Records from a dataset

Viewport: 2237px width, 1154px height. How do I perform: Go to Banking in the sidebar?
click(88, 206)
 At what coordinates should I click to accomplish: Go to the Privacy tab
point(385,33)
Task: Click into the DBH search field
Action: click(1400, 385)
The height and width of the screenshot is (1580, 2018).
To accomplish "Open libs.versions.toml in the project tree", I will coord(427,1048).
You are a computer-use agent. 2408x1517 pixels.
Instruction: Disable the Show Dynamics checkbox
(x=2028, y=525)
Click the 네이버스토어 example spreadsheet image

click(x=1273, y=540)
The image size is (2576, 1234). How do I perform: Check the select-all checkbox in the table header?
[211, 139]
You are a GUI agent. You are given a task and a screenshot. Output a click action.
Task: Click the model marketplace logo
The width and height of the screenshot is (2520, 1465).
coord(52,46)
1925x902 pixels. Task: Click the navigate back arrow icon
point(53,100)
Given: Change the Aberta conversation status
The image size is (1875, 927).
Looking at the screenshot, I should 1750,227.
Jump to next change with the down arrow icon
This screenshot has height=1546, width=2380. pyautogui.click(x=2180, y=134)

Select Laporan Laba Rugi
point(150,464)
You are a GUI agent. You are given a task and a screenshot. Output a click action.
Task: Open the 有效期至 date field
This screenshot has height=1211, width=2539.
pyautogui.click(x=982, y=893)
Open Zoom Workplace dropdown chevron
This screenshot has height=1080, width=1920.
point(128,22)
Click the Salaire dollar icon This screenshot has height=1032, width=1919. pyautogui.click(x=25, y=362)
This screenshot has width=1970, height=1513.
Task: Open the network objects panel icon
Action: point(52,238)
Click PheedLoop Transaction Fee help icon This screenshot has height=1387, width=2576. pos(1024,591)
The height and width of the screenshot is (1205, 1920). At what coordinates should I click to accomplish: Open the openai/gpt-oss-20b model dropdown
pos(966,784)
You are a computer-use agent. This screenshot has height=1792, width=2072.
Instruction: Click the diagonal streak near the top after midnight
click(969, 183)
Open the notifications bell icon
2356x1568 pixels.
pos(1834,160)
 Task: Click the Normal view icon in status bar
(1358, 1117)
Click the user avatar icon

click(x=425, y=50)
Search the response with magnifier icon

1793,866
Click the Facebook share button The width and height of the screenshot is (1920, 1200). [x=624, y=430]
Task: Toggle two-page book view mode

* **WORK INSTRUCTION**:
State how many lines of the entries above include the string "agent". The reply is that number alone.

* **SOLUTION TO THIS PROBLEM**:
4